Ustedes se sorprenderían si leen los antiguos «bendicionarios» alto-medievales en donde existen oraciones para los «pares de sodomitas» que pedían auxilio a la Iglesia y esta les respondía, a través de un sacerdote, orando por ellos para que se arrepientan, abandonen sus pecados y vivan su vida acorde a la Voluntad de Jesucristo. Lo más gracioso es que estos rezos provenían más de las Iglesias Orientales que de Roma, pero sirven como evidencia de nada de raro existe en esta clase de acciones: «Dios ama y bendice al pecador, pero aborrece y maldice su pecado».

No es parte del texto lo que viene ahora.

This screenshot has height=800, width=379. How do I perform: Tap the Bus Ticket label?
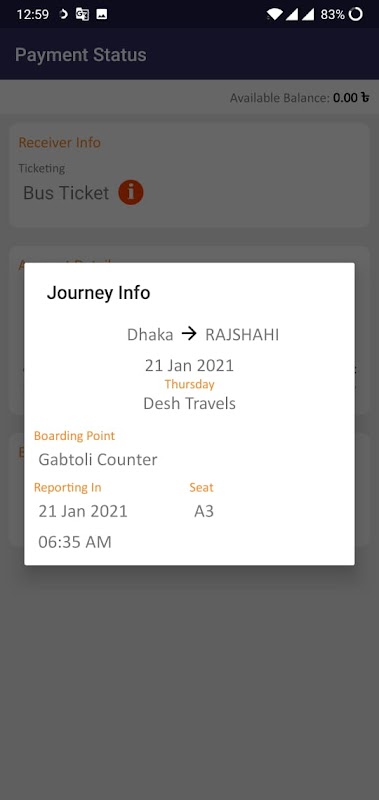click(66, 193)
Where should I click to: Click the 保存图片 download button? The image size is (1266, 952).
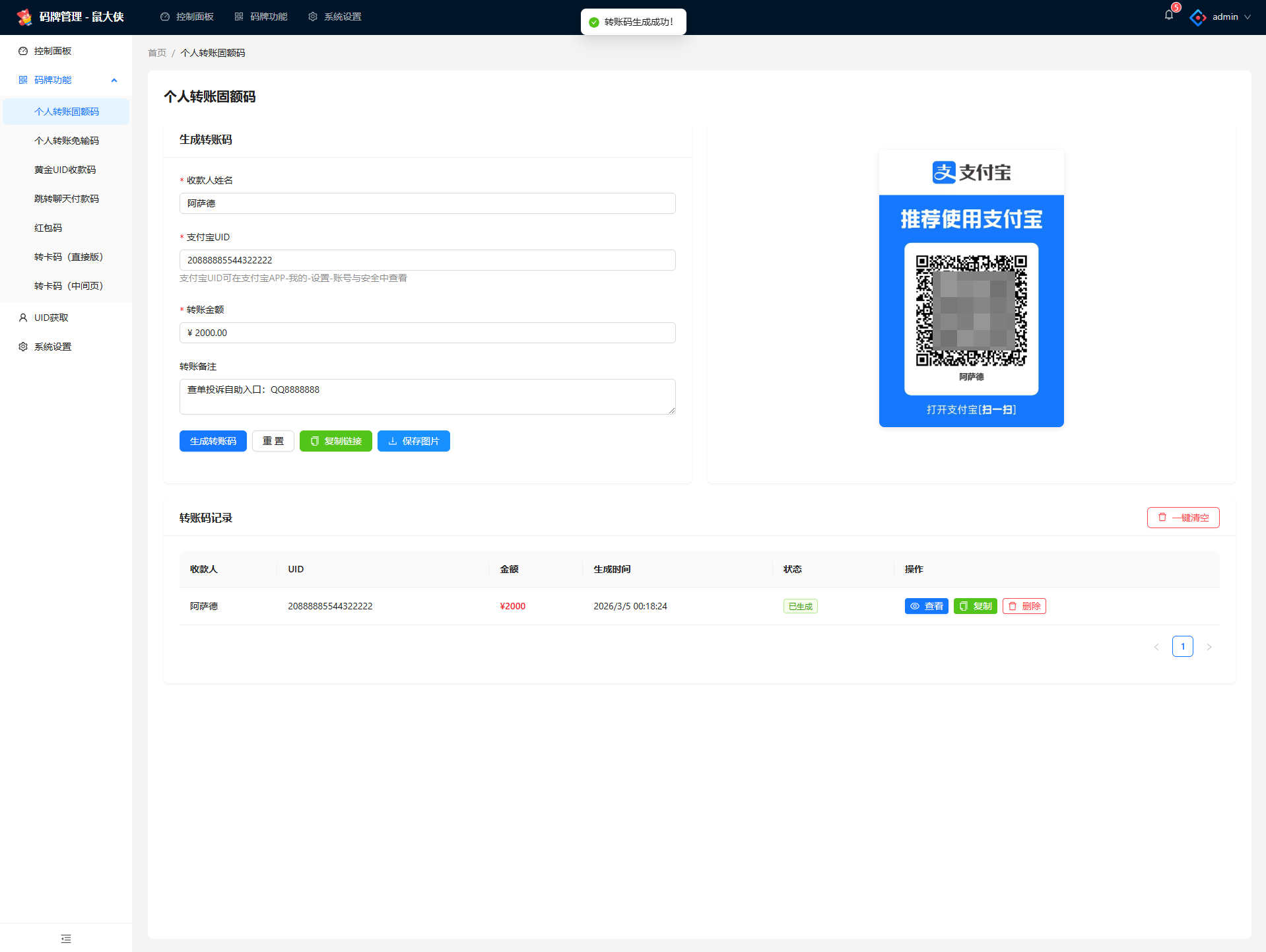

Habiendo visto todo esto, nos damos cuenta que el Papa Francisco, como el mejor Príncipe de Lampedusa, nos muestra cómo la Iglesia Católica, «siempre en permanente reforma», puede en un solo segundo «cambiarlo todo sin cambiar nada en absoluto». ¡Sólo el Espíritu Santo tiene tanto poder!

Pasaron 10 años de este pontificado que quedará para la historia. Es entendible que los «anglosajones», siempre de poca luz y millones de prejuicios, no comprendan las sutilezas de un Papa con apellido italiano, nacido en Argentina y con corazón de un jesuita paraguayo del siglo XVII. Pero que nosotros, los Hispanos, seamos los primeros en cantar en coro según el movimiento de la batuta del mundo atlantista y la prensa globalista, eso ya es caer en el colmo de la dominación.

Tenemos mucho que aprender, y menos que criticar, de nuestro Gran Maestro, el Gatopardo de Roma, que está luchando en primera línea, más que cualquiera, contra el eterno enemigo de la Humanidad. ¡Feliz Navidad, Viva Cristo Rey!